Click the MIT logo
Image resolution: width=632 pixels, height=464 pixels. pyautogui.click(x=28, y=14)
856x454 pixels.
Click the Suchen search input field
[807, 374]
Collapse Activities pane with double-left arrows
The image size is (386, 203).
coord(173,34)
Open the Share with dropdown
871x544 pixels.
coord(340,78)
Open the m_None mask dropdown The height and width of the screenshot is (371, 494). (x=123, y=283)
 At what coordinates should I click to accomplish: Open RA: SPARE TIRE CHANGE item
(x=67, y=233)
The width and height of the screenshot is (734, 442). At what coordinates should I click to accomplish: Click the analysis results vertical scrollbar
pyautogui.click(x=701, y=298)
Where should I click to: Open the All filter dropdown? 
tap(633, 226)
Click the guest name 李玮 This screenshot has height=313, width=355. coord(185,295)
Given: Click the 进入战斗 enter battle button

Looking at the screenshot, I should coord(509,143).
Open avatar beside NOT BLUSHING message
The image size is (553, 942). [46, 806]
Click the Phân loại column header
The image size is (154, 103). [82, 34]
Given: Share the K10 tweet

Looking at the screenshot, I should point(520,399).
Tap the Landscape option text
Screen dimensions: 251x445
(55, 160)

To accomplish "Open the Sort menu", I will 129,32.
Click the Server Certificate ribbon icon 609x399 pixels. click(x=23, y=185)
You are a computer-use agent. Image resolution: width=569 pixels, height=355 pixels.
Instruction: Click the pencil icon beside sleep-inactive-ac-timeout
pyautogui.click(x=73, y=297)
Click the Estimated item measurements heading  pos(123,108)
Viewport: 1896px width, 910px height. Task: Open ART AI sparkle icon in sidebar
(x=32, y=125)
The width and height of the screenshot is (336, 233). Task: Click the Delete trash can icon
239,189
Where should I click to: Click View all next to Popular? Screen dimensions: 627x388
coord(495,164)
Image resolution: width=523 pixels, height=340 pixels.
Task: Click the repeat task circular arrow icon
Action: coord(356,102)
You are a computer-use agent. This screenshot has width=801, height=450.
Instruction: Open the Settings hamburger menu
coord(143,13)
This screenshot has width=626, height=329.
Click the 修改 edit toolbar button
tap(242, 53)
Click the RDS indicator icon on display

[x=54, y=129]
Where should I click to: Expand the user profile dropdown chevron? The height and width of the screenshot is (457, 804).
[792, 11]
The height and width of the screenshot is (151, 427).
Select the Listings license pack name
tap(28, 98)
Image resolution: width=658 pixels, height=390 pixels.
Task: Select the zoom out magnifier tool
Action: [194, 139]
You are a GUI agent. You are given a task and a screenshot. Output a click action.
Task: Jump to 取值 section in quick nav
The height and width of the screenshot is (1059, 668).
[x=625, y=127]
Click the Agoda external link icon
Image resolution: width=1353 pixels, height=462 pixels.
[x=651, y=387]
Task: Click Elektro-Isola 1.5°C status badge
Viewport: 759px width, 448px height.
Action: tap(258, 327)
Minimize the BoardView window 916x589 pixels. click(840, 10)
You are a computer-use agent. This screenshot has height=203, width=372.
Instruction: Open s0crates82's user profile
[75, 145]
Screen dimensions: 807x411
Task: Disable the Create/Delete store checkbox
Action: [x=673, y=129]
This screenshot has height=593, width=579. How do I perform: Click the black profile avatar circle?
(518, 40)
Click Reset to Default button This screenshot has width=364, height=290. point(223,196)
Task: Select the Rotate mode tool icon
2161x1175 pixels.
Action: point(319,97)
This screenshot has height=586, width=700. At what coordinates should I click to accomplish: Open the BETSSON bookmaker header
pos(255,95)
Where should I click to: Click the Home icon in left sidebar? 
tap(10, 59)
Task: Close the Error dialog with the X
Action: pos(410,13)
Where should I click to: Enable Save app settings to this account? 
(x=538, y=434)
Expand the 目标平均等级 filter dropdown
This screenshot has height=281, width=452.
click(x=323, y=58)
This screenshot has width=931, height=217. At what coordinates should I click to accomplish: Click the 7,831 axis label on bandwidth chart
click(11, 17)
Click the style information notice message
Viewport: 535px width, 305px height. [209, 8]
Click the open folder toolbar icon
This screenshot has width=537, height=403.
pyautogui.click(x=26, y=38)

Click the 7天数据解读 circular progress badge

__________

■ Problem to work on ■
Set down every one of the records above again, each line word for word and in its original order.

■ Answer for the task ■
Click the MIT logo
Image resolution: width=632 pixels, height=464 pixels. pyautogui.click(x=28, y=14)
856x454 pixels.
Click the Suchen search input field
[807, 374]
Collapse Activities pane with double-left arrows
The image size is (386, 203).
coord(173,34)
Open the Share with dropdown
871x544 pixels.
coord(340,78)
Open the m_None mask dropdown The height and width of the screenshot is (371, 494). (x=123, y=283)
 At what coordinates should I click to accomplish: Open RA: SPARE TIRE CHANGE item
(x=67, y=233)
The width and height of the screenshot is (734, 442). At what coordinates should I click to accomplish: Click the analysis results vertical scrollbar
pyautogui.click(x=701, y=298)
Where should I click to: Open the All filter dropdown? 
tap(633, 226)
Click the guest name 李玮 This screenshot has height=313, width=355. coord(185,295)
Given: Click the 进入战斗 enter battle button

Looking at the screenshot, I should coord(509,143).
Open avatar beside NOT BLUSHING message
The image size is (553, 942). [46, 806]
Click the Phân loại column header
The image size is (154, 103). [82, 34]
Given: Share the K10 tweet

Looking at the screenshot, I should point(520,399).
Tap the Landscape option text
Screen dimensions: 251x445
(55, 160)

To accomplish "Open the Sort menu", I will 129,32.
Click the Server Certificate ribbon icon 609x399 pixels. click(x=23, y=185)
You are a computer-use agent. Image resolution: width=569 pixels, height=355 pixels.
Instruction: Click the pencil icon beside sleep-inactive-ac-timeout
pyautogui.click(x=73, y=297)
Click the Estimated item measurements heading  pos(123,108)
Viewport: 1896px width, 910px height. Task: Open ART AI sparkle icon in sidebar
(x=32, y=125)
The width and height of the screenshot is (336, 233). Task: Click the Delete trash can icon
239,189
Where should I click to: Click View all next to Popular? Screen dimensions: 627x388
coord(495,164)
Image resolution: width=523 pixels, height=340 pixels.
Task: Click the repeat task circular arrow icon
Action: coord(356,102)
You are a computer-use agent. This screenshot has width=801, height=450.
Instruction: Open the Settings hamburger menu
coord(143,13)
This screenshot has width=626, height=329.
Click the 修改 edit toolbar button
tap(242, 53)
Click the RDS indicator icon on display

[x=54, y=129]
Where should I click to: Expand the user profile dropdown chevron? The height and width of the screenshot is (457, 804).
[792, 11]
The height and width of the screenshot is (151, 427).
Select the Listings license pack name
tap(28, 98)
Image resolution: width=658 pixels, height=390 pixels.
Task: Select the zoom out magnifier tool
Action: [194, 139]
You are a GUI agent. You are given a task and a screenshot. Output a click action.
Task: Jump to 取值 section in quick nav
The height and width of the screenshot is (1059, 668).
[x=625, y=127]
Click the Agoda external link icon
Image resolution: width=1353 pixels, height=462 pixels.
[x=651, y=387]
Task: Click Elektro-Isola 1.5°C status badge
Viewport: 759px width, 448px height.
Action: tap(258, 327)
Minimize the BoardView window 916x589 pixels. click(840, 10)
You are a computer-use agent. This screenshot has height=203, width=372.
Instruction: Open s0crates82's user profile
[75, 145]
Screen dimensions: 807x411
Task: Disable the Create/Delete store checkbox
Action: [x=673, y=129]
This screenshot has height=593, width=579. How do I perform: Click the black profile avatar circle?
(518, 40)
Click Reset to Default button This screenshot has width=364, height=290. point(223,196)
Task: Select the Rotate mode tool icon
2161x1175 pixels.
Action: point(319,97)
This screenshot has height=586, width=700. At what coordinates should I click to accomplish: Open the BETSSON bookmaker header
pos(255,95)
Where should I click to: Click the Home icon in left sidebar? 
tap(10, 59)
Task: Close the Error dialog with the X
Action: pos(410,13)
Where should I click to: Enable Save app settings to this account? 
(x=538, y=434)
Expand the 目标平均等级 filter dropdown
This screenshot has height=281, width=452.
click(x=323, y=58)
This screenshot has width=931, height=217. At what coordinates should I click to accomplish: Click the 7,831 axis label on bandwidth chart
click(11, 17)
Click the style information notice message
Viewport: 535px width, 305px height. [209, 8]
Click the open folder toolbar icon
This screenshot has width=537, height=403.
pyautogui.click(x=26, y=38)

Click the 7天数据解读 circular progress badge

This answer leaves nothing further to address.